= Task brief =
Nothing but the listing below, retyped exactly, should appear in the answer.

##### Dataset extract

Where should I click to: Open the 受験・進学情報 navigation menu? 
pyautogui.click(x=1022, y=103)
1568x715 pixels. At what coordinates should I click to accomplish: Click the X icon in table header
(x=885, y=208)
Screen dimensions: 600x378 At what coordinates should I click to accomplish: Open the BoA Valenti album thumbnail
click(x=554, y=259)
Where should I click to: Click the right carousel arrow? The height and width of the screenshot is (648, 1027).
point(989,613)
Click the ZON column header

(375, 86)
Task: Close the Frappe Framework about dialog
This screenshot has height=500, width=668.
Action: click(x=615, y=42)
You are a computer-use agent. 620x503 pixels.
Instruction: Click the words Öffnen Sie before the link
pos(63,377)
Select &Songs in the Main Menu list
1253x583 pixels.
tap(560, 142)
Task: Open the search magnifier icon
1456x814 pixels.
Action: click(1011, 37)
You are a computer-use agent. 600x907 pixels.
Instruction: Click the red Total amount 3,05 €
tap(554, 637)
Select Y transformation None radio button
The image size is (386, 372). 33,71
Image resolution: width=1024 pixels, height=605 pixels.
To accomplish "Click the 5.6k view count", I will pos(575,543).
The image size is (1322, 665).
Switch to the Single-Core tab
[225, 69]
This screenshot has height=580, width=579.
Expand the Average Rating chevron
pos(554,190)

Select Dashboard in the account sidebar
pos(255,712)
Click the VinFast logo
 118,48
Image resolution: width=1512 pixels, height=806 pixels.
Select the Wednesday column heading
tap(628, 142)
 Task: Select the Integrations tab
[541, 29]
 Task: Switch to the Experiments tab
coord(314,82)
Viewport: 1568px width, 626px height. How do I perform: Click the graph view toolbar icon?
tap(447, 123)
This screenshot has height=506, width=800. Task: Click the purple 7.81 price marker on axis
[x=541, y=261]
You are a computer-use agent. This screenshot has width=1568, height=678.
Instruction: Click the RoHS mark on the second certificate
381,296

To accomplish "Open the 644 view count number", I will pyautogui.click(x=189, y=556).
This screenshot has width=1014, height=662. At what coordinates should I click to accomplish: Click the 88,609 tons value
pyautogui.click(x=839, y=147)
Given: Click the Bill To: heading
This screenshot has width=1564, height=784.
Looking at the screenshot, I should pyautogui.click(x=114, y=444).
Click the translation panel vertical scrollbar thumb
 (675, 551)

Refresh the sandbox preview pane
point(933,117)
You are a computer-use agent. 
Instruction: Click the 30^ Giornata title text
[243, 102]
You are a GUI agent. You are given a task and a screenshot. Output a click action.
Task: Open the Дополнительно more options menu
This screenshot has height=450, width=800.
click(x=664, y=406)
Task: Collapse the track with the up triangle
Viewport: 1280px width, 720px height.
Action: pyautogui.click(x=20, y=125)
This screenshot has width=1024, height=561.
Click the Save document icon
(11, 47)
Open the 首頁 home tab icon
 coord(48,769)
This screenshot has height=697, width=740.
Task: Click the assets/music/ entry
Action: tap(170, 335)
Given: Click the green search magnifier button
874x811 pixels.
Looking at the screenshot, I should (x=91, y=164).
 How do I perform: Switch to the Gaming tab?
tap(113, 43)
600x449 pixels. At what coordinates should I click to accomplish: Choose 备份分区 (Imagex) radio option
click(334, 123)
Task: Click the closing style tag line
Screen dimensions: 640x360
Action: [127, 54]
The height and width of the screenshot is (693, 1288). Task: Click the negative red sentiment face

##########

= Response =
Where should I click to: Open the 受験・進学情報 navigation menu? 
pyautogui.click(x=1022, y=103)
1568x715 pixels. At what coordinates should I click to accomplish: Click the X icon in table header
(x=885, y=208)
Screen dimensions: 600x378 At what coordinates should I click to accomplish: Open the BoA Valenti album thumbnail
click(x=554, y=259)
Where should I click to: Click the right carousel arrow? The height and width of the screenshot is (648, 1027).
point(989,613)
Click the ZON column header

(375, 86)
Task: Close the Frappe Framework about dialog
This screenshot has height=500, width=668.
Action: click(x=615, y=42)
You are a computer-use agent. 620x503 pixels.
Instruction: Click the words Öffnen Sie before the link
pos(63,377)
Select &Songs in the Main Menu list
1253x583 pixels.
tap(560, 142)
Task: Open the search magnifier icon
1456x814 pixels.
Action: click(1011, 37)
You are a computer-use agent. 600x907 pixels.
Instruction: Click the red Total amount 3,05 €
tap(554, 637)
Select Y transformation None radio button
The image size is (386, 372). 33,71
Image resolution: width=1024 pixels, height=605 pixels.
To accomplish "Click the 5.6k view count", I will pos(575,543).
The image size is (1322, 665).
Switch to the Single-Core tab
[225, 69]
This screenshot has height=580, width=579.
Expand the Average Rating chevron
pos(554,190)

Select Dashboard in the account sidebar
pos(255,712)
Click the VinFast logo
 118,48
Image resolution: width=1512 pixels, height=806 pixels.
Select the Wednesday column heading
tap(628, 142)
 Task: Select the Integrations tab
[541, 29]
 Task: Switch to the Experiments tab
coord(314,82)
Viewport: 1568px width, 626px height. How do I perform: Click the graph view toolbar icon?
tap(447, 123)
This screenshot has height=506, width=800. Task: Click the purple 7.81 price marker on axis
[x=541, y=261]
You are a computer-use agent. This screenshot has width=1568, height=678.
Instruction: Click the RoHS mark on the second certificate
381,296

To accomplish "Open the 644 view count number", I will pyautogui.click(x=189, y=556).
This screenshot has width=1014, height=662. At what coordinates should I click to accomplish: Click the 88,609 tons value
pyautogui.click(x=839, y=147)
Given: Click the Bill To: heading
This screenshot has width=1564, height=784.
Looking at the screenshot, I should pyautogui.click(x=114, y=444).
Click the translation panel vertical scrollbar thumb
 (675, 551)

Refresh the sandbox preview pane
point(933,117)
You are a computer-use agent. 
Instruction: Click the 30^ Giornata title text
[243, 102]
You are a GUI agent. You are given a task and a screenshot. Output a click action.
Task: Open the Дополнительно more options menu
This screenshot has height=450, width=800.
click(x=664, y=406)
Task: Collapse the track with the up triangle
Viewport: 1280px width, 720px height.
Action: pyautogui.click(x=20, y=125)
This screenshot has width=1024, height=561.
Click the Save document icon
(11, 47)
Open the 首頁 home tab icon
 coord(48,769)
This screenshot has height=697, width=740.
Task: Click the assets/music/ entry
Action: tap(170, 335)
Given: Click the green search magnifier button
874x811 pixels.
Looking at the screenshot, I should (x=91, y=164).
 How do I perform: Switch to the Gaming tab?
tap(113, 43)
600x449 pixels. At what coordinates should I click to accomplish: Choose 备份分区 (Imagex) radio option
click(334, 123)
Task: Click the closing style tag line
Screen dimensions: 640x360
Action: [127, 54]
The height and width of the screenshot is (693, 1288). Task: Click the negative red sentiment face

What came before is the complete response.